Ceylon was a Marxist nation at this point and remained so until declaring itself a republic in 1972 and renaming to Sri Lanka. Ethnic tensions built during this time, resulting in the beginning of a civil war in 1983 between the Sinhalese and Tamil Tigers. The civil war would continue until 2009 when peace was finally achieved. In 2004, the island suffered greatly in the Indian Ocean Tsunami. Today, Sri Lanka is a growing and developing country.


Need to Know

  • Sri Lanka is a Buddhist country that takes itself seriously. Anything sacrilegious can be punished by fines or jail time. Don’t turn your back to statues of Buddha to take pictures, and don’t have tattoos of Buddha. Modesty is expected.
  • Being an ex-British colony, many Sri Lankans can speak at least a moderate amount of English. The older generations are more likely than the younger to speak English. Singhalese is also extensively spoken, with most signage in both languages. Tamil may be spoken in the north.
  • Tourism is still developing. While the capital city of Colombo – and Kandy – both cater to many tourists, do not be surprised to find little in terms of tourist amenities. Live like a local, or a pay a steep price.
  • Food is highly variable in quality. Excellent local food can be found, as can awful food. Western dishes are not typically available and will be expensive and highly processed if you encounter them. There are many excellent dishes in Colombo and Negombo.
  • The nation offers excellent chances of seeing wildlife. Yala National Park hosts the highest concentration of leopards in all of Asia; and a visit is guaranteed to offer intimate views of elephants and other safari animals.
  • Previously a tea planation colony under British rule – Sri Lanka offers an excellent selection of local tea. Expect an offering multiple times a day during your visit.
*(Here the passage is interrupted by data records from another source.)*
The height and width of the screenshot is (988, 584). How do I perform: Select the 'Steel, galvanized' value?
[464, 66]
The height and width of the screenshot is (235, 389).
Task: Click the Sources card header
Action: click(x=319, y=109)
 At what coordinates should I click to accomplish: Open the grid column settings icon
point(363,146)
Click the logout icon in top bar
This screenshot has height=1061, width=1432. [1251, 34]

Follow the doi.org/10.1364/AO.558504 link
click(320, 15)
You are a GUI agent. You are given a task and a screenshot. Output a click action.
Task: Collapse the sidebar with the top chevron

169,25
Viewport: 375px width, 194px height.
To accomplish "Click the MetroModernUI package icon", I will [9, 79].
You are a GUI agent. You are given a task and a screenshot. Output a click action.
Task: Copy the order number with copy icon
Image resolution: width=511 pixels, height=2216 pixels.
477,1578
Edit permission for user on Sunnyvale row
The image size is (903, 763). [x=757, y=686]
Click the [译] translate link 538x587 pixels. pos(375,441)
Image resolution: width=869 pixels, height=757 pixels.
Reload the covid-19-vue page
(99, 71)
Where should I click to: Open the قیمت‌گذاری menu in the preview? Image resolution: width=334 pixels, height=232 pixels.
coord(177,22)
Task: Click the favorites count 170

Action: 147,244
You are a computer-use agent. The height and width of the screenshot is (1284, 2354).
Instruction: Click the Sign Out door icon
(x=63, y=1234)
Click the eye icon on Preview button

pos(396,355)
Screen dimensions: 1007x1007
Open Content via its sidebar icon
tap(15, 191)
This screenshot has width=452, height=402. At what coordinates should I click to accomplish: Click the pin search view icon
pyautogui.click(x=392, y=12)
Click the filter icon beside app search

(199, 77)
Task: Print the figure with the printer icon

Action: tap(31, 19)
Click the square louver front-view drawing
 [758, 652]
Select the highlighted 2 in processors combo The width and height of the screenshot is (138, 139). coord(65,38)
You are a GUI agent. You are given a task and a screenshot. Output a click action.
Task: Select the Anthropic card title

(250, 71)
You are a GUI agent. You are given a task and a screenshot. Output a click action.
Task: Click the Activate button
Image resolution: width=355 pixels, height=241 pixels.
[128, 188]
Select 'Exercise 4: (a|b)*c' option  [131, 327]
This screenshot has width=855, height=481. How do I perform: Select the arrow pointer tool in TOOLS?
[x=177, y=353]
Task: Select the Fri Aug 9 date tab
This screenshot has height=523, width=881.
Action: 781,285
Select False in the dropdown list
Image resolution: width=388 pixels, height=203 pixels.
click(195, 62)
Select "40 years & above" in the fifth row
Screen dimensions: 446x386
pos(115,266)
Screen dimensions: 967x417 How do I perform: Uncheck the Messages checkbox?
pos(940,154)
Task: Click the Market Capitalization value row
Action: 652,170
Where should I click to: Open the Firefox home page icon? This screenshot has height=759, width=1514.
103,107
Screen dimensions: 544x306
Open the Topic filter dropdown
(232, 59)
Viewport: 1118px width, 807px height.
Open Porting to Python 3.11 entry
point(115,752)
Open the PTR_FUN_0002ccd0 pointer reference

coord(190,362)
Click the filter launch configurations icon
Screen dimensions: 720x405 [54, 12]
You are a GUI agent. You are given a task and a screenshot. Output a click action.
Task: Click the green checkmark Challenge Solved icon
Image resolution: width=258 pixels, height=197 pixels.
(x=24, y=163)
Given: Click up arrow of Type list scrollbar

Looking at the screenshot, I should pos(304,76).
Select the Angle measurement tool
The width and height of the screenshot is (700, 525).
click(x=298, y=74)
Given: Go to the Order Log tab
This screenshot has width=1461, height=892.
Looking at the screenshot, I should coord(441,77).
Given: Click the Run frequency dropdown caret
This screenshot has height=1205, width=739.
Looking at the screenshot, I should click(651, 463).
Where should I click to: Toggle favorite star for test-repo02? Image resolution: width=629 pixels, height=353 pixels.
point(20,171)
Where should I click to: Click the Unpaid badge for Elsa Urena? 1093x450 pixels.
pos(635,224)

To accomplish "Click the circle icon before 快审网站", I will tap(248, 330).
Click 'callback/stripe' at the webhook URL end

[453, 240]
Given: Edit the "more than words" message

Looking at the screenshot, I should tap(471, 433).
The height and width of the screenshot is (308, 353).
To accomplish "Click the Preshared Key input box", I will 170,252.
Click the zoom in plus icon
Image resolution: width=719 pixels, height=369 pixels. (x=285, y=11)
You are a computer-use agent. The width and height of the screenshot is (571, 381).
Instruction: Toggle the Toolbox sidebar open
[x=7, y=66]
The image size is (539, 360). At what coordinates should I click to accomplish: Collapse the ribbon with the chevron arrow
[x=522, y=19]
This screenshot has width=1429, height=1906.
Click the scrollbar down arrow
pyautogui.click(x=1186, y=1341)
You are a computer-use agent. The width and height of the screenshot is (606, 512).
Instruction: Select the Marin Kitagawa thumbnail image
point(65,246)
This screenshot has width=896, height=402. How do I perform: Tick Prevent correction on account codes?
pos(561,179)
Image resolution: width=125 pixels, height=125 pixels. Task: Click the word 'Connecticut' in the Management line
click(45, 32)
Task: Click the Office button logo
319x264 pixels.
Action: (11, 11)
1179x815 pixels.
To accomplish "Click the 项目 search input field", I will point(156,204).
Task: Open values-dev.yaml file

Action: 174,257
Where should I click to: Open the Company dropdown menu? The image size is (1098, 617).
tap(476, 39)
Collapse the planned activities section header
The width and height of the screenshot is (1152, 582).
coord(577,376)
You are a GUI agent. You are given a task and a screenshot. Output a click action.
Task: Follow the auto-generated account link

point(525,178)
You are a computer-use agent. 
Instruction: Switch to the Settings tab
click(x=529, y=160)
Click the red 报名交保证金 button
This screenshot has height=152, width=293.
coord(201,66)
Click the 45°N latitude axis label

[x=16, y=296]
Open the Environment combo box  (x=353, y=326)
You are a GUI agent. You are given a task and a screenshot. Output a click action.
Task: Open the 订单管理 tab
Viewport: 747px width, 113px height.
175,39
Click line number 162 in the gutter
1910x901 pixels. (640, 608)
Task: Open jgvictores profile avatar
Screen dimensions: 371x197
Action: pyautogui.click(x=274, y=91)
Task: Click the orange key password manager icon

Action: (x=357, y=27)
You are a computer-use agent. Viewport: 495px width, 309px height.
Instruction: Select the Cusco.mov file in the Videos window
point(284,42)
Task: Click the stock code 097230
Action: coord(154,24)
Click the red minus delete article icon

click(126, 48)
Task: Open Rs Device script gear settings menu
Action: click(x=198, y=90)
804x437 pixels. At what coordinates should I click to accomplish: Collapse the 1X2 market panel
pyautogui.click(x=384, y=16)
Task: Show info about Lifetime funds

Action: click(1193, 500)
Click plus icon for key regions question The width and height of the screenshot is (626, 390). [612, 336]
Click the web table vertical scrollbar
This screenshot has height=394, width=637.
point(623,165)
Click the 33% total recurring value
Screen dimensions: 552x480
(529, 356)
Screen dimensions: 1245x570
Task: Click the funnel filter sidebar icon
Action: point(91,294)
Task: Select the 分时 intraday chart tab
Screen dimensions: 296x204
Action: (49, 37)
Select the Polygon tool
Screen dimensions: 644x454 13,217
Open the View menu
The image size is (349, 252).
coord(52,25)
  • While there are no outstanding dangers in Sri Lanka, travelers should exercise a high-degree of caution at all times, in all locations.
  • Much of the north remains closed off or under military supervision following the end of the decades long civil war in 2009.
  • Petty theft and robbery are not uncommon. Be aware of your surroundings and of crowds.
  • Solo female travelers should exercise extreme-caution. Travel in groups or with guides – never by yourself at night.
  • Road ways are congested and very dangerous. Motorbikes, cars, tuk-tuks, buses, pedestrians, and animals can appear at any time.
  • Due to the monsoon, Sri Lanka is subject to severe flooding in some areas.

We recommend reviewing safety guidelines by various state departments: – we make no guarantees to your safety!

US State Department – Moderate to High bias, with moderate levels of broad information. We advise checking against other sources to confirm veracity of statements.

British State Department – Low bias, and very thorough information. We recommend checking with the FCO for tourist warnings.

Canada State Department – Low bias, with thorough information. We advise using as an additional resource for tourist warnings.